In the United States, FinCEN is responsible for collecting, analyzing, and disseminating financial intelligence to law enforcement and other relevant authorities to help fight money laundering and the financing of terrorism. FinCEN is also the lead AML/countering the financing of terrorism (CIT) regulator for the federal government. In both roles, its mission is to safeguard the financial system, combat money laundering, and promote national security. FinCEN has dozens of similar MOU arrangements with other FIUs, organized under the global network of the Egmont Group, to share information to protect the world’s financial system.

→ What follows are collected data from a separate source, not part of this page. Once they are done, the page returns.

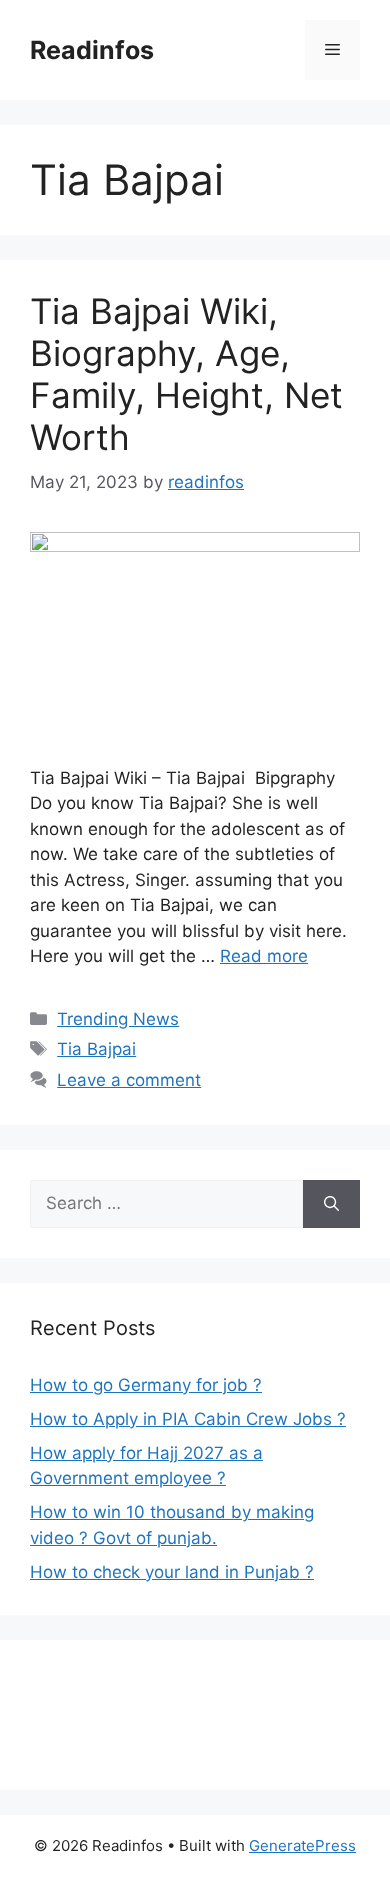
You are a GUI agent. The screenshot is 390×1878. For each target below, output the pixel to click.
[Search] (331, 1204)
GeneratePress (302, 1845)
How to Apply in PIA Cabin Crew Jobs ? (188, 1419)
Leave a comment (129, 1080)
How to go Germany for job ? (146, 1385)
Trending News (118, 1019)
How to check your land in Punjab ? (172, 1572)
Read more (264, 956)
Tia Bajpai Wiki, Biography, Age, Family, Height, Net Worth (186, 374)
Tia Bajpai (96, 1049)
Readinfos (92, 50)
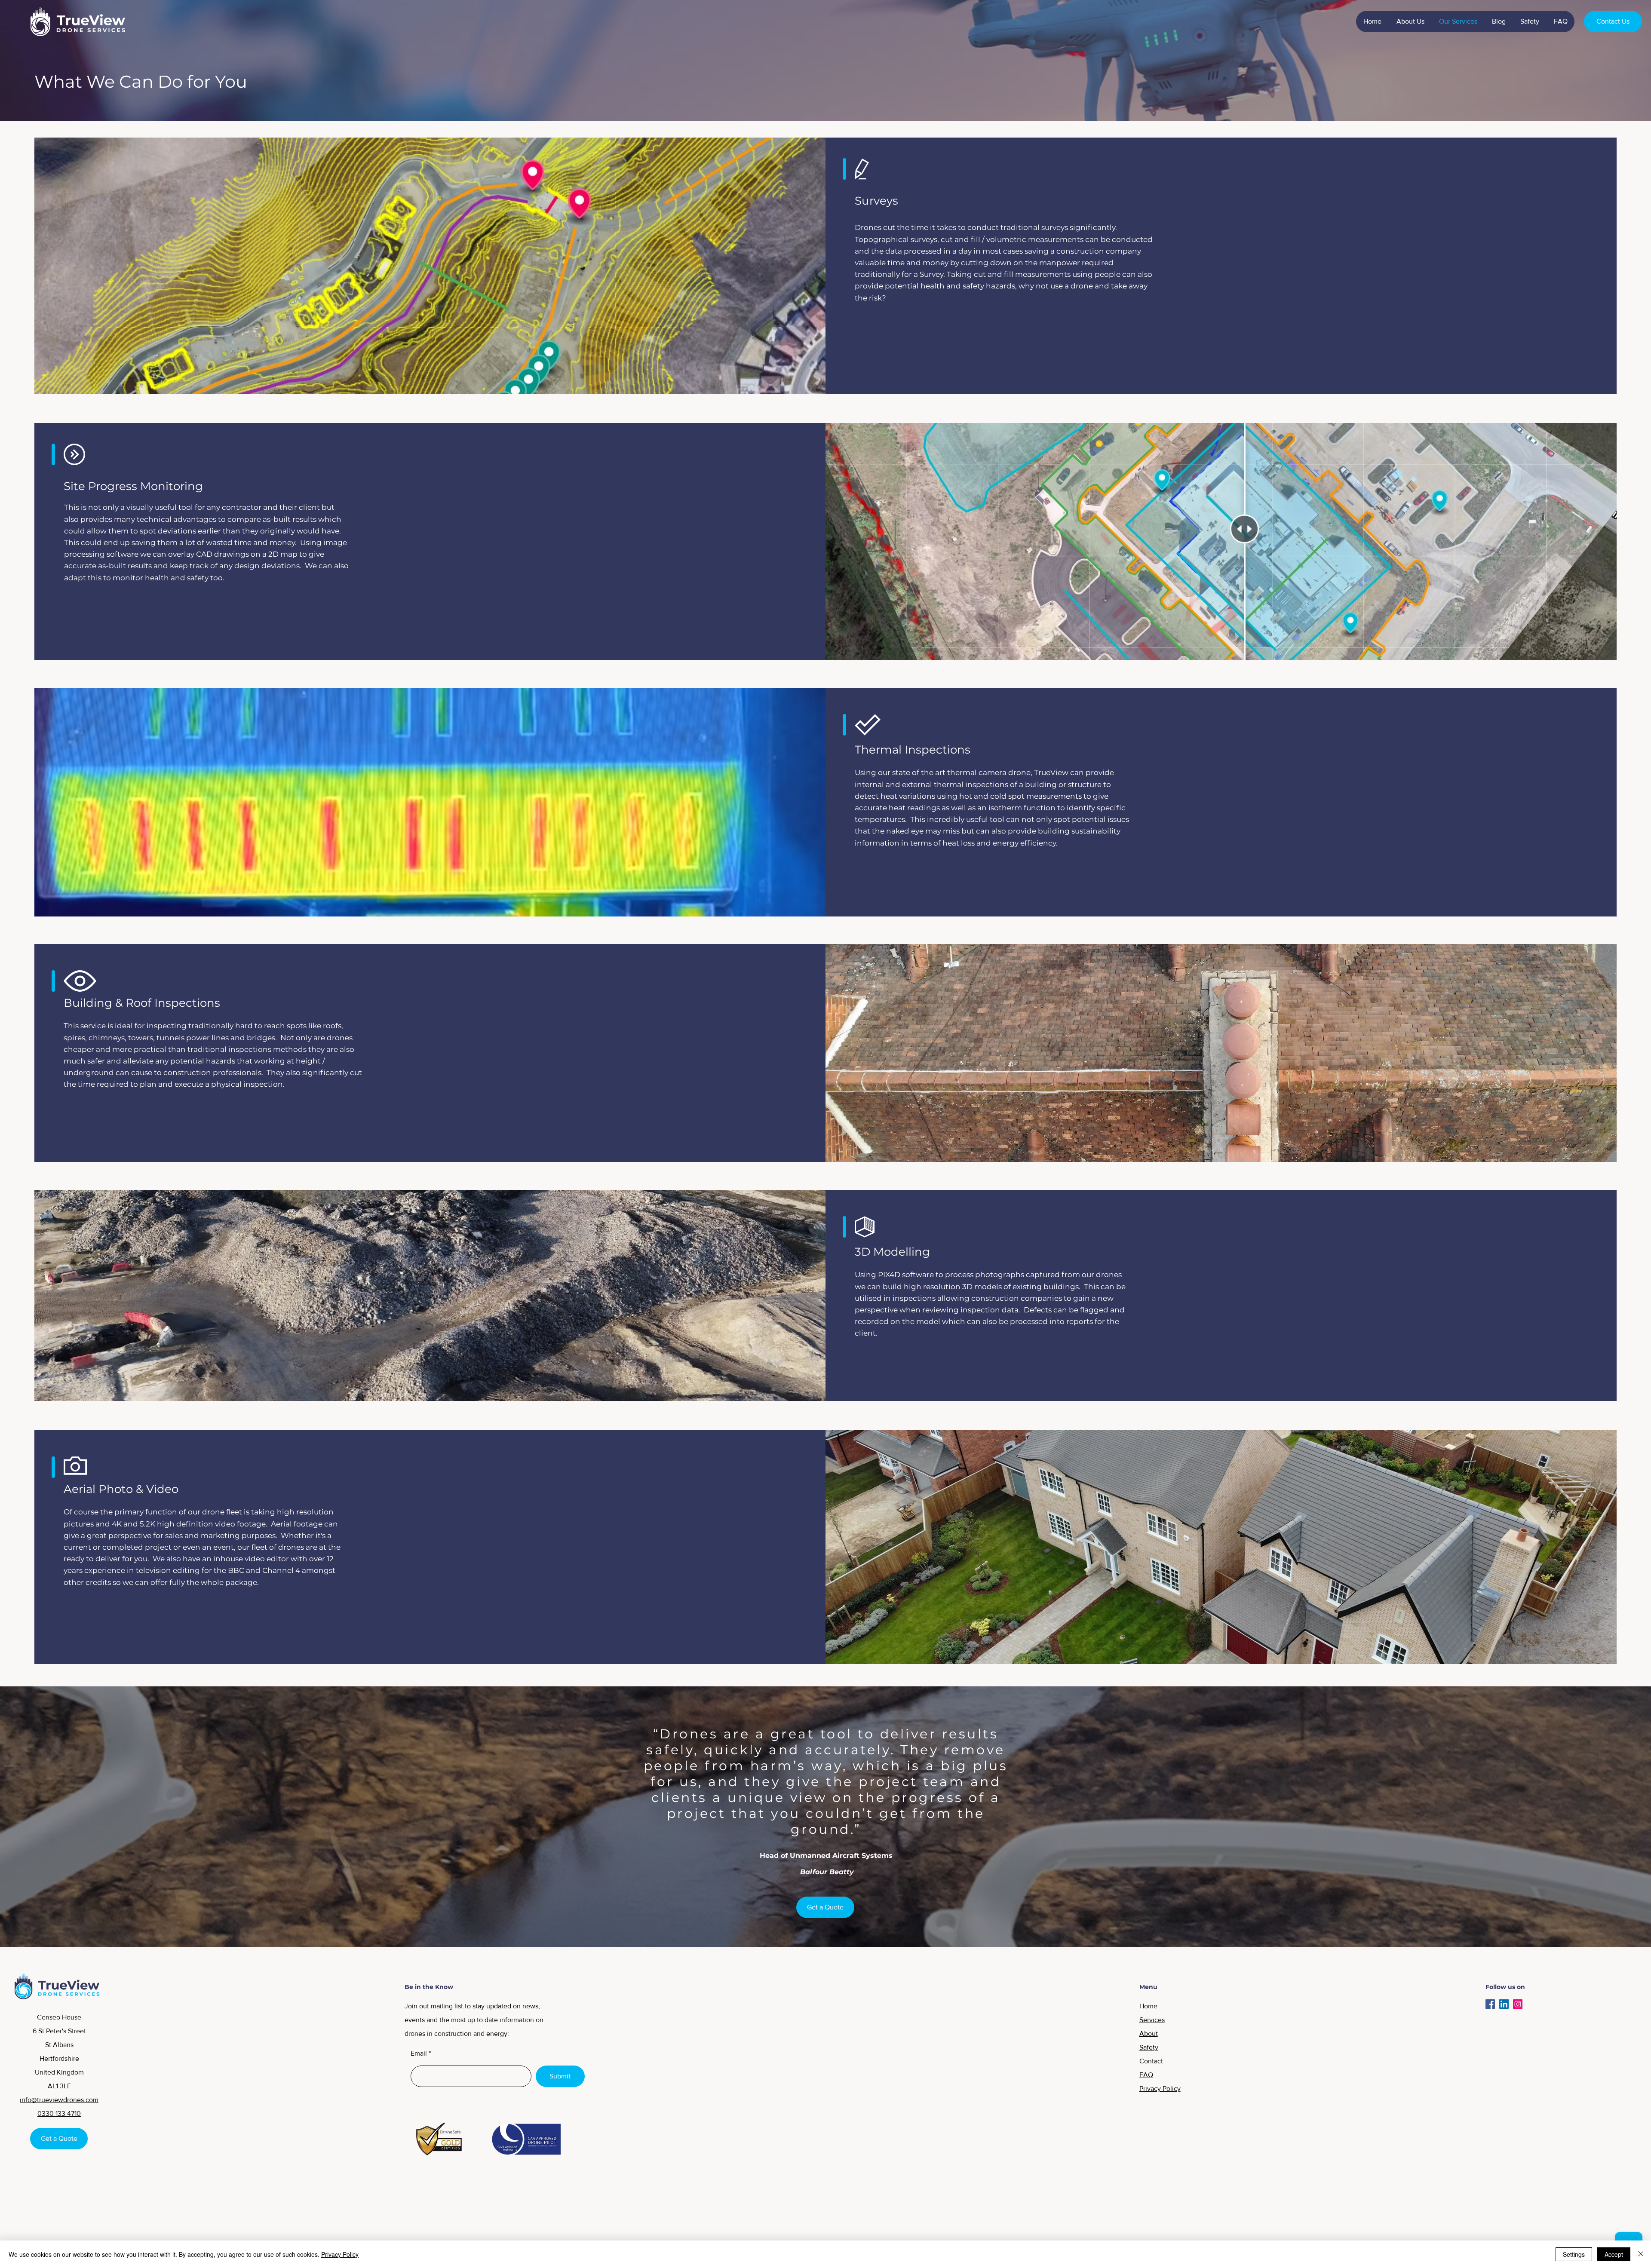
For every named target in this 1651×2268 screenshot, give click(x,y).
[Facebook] (1490, 2004)
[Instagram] (1517, 2004)
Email (419, 2053)
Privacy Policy (340, 2254)
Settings (1574, 2254)
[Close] (1641, 2254)
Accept (1614, 2254)
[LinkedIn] (1504, 2004)
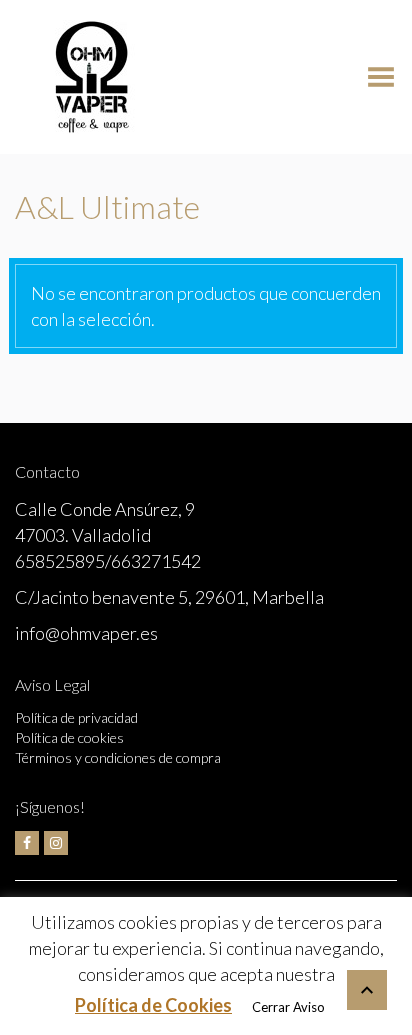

FinCEN’s Chinese counterpart, China Anti-Money Laundering Monitoring and Analysis Center (CAMLMAC), has similar responsibilities for the Chinese government. Though not yet a member of the Egmont Group, CAMLMAC possesses financial intelligence that will provide FinCEN and U.S. law enforcement investigators with "extremely valuable information to provide leads, expose criminal networks, and help thwart illicit activity," FInCEN said.

According to FinCEN, its arrangement with CAMLMAC provides a mechanism for sharing information on money laundering and the financing of terrorism in order to prevent illicit actors from abusing either country’s financial systems. This information-sharing arrangement implements important objectives of the September 2015 meetings between the two nations’ leaders and furthers the objectives of the U.S.-China Strategic and Economic Dialogue. 

The MOU establishes that the information being exchanged is to be used only in an authorized manner and treated in a confidential manner.